Five lessons from a month in hell

March 23, 2011

NOTE: Images in this archived article have been removed.

Leave it to the bombing campaign in Libya to remind us that the ongoing horror in Japan isn’t the only thing to lose sleep over. Japan and the North Africa/Middle East region are each about five thousand miles away from us here in the US, in opposite directions, but we’ve got one eye glued on each these days. And with damned good reason.

On the surface, the nuclear crisis in Japan and the political crisis in Libya (along with at least five other countries in the region) might seem unrelated. But when it comes to our self interest here in the United States, there’s one thing that binds them together: our unquenchable need for energy and the price we pay for that addiction. And there are a few lessons I think would behoove us to learn from this month in hell:

1. Mother Nature and human nature can’t be contained.

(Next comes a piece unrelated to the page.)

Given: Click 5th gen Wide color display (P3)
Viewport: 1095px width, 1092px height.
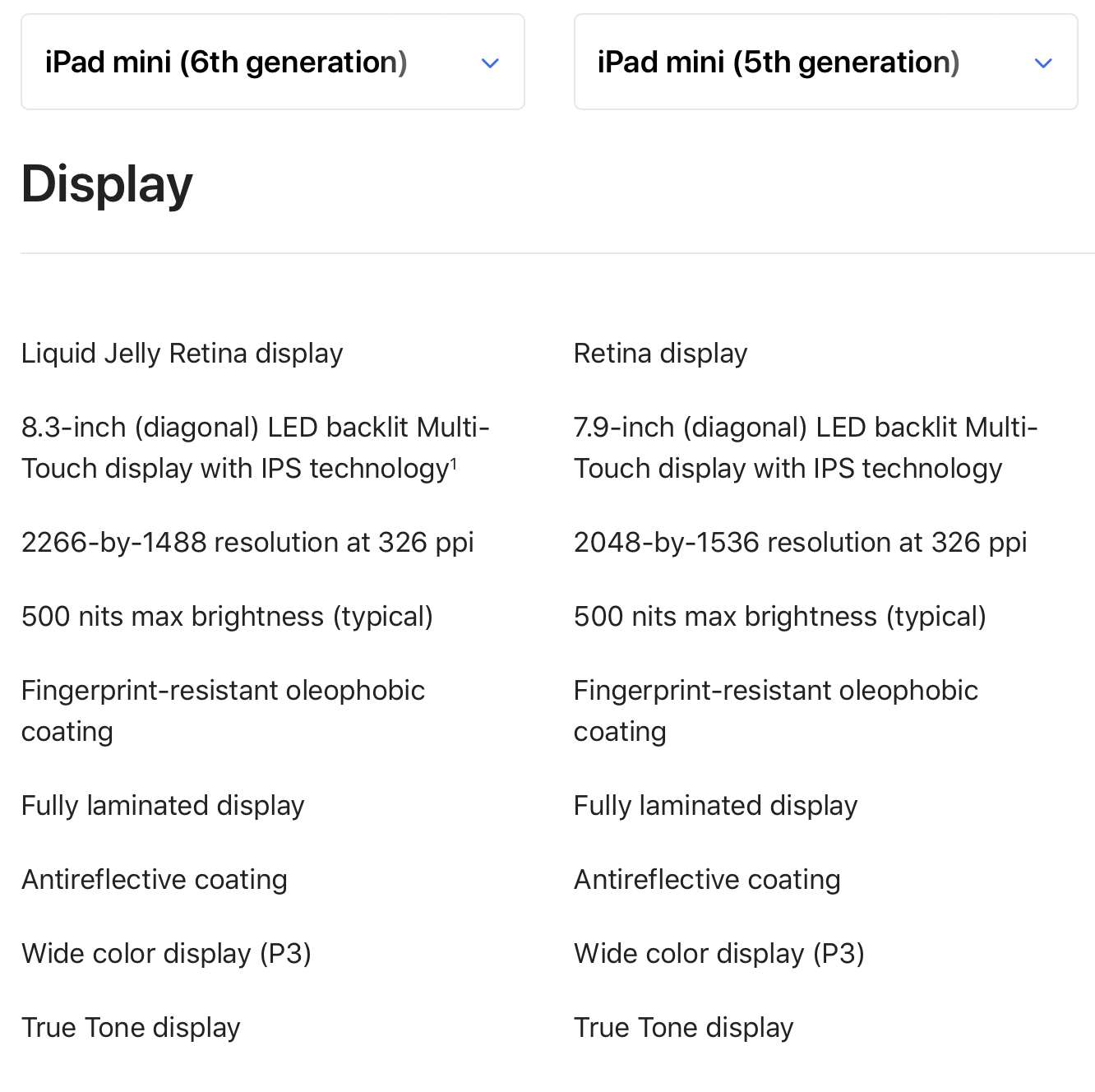Looking at the screenshot, I should point(719,954).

We’ve done such a remarkable job at reshaping the physical world to suit our wants and needs that it takes disasters like that in Japan to literally jolt us out of our complacent belief that we are masters of our domain. As PCI Fellow, Bill McKibben states:

What the events reveal is the thinness of the margin on which modernity lives. There’s not a country in the world more modern and civilised than Japan; its building codes and engineering prowess kept its great buildings from collapsing when the much milder quake in Haiti last year flattened everything. But clearly it’s not enough. That thin edge on which we live, and which at most moments we barely notice, provided nowhere near enough buffer against the power of the natural world.

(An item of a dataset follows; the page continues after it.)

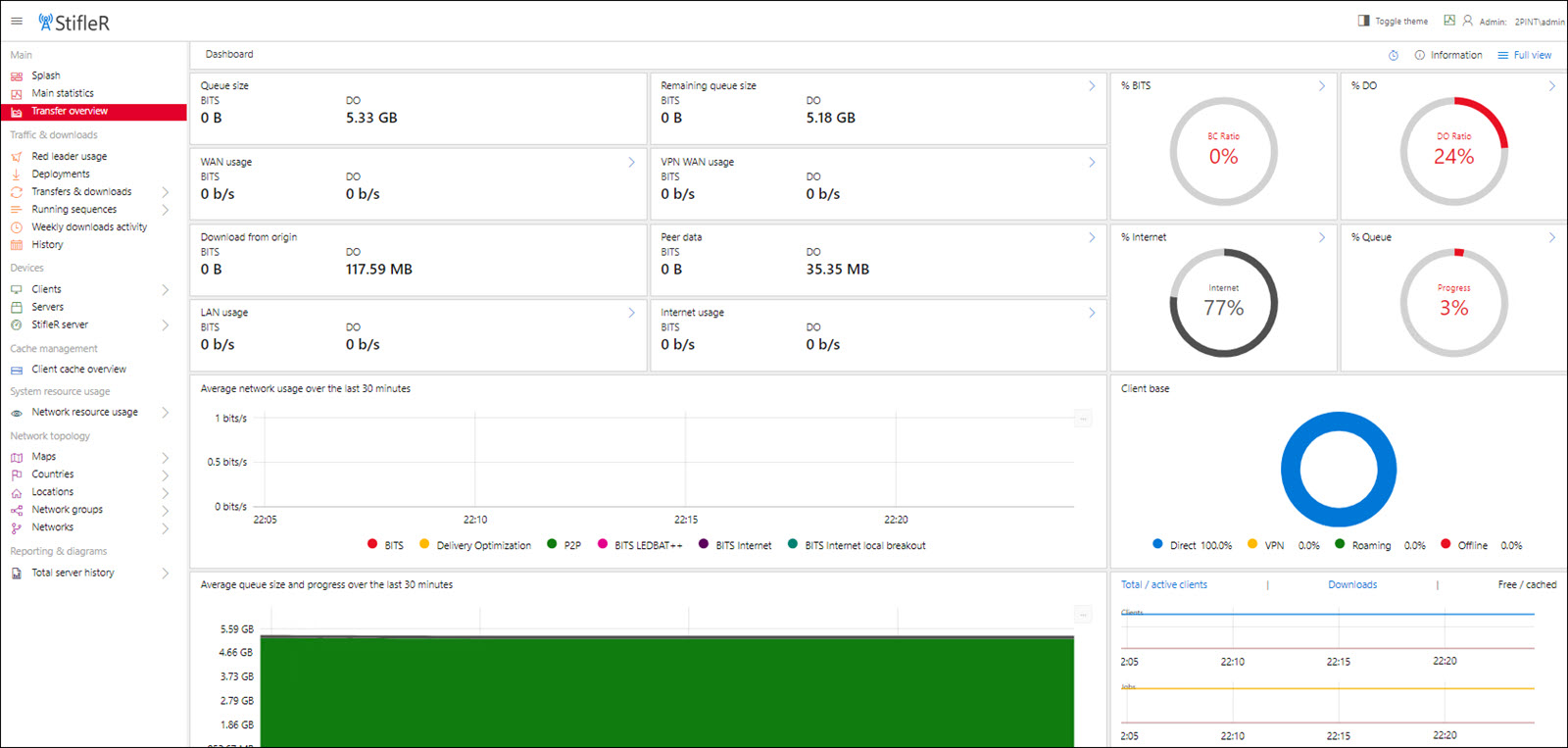The image size is (1568, 748).
Task: Expand the Transfers & downloads submenu
Action: tap(165, 192)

This is not just true for disasters that are merely nature’s whims. When we pump gigatons of greenhouse gases into the atmosphere or split an atom in an effort to generate "clean" energy, we play with nature’s balance. Our power in this regard is remarkable. But, as we’re discovering, it’s much easier to break something than put it back together again.

And mother nature is not the only nature at work. Across the Arab world, the populace is rising up to demand some say in their own lives. It may well be that hunger pangs drove people into the streets this year—after decades of high unemployment, government corruption, and profound wealth inequality—but what’s helped fan the flames of uprising across borders is something to which we all can relate: a hunger for self determination. Once that hunger is fed, it’s hard to contain.

This, ladies and gentlemen, is when that tart taste of hypocrisy should be noticeable on our tongues. Because while we proclaim—and I think, for the most part, genuinely feel—a calling to spread democracy around the world, that’s pretty much the last thing our oil-fueled economies need right now. As geopolitical security expert Michael Klare recently wrote:

To put the matter baldly: The world economy requires an increasing supply of affordable petroleum. The Middle East alone can provide that supply. That’s why Western governments have long supported “stable” authoritarian regimes throughout the region, regularly supplying and training their security forces. Now, this stultifying, petrified order, whose greatest success was producing oil for the world economy, is disintegrating. Don’t count on any new order (or disorder) to deliver enough cheap oil to preserve the Petroleum Age.

Sure, label me a cynic, but how many of you really believe that the bombing campaign we’re waging in Libya right now (launched on the 8th anniversary of the bombing of Baghdad, no less) has nothing to do with the 1.3 million barrels/day of oil Libya produces? If we cared so much about human rights, what are we doing about government violence in Yemen or Bahrain, where Saudi Arabian forces have been called in to squelch protests? The House of Saud fears protests spreading to Saudi Arabia and, frankly, so should we. Because if Saudi Arabia’s oil production goes offline, or is even diminished, all bets are off for economic recovery here at home.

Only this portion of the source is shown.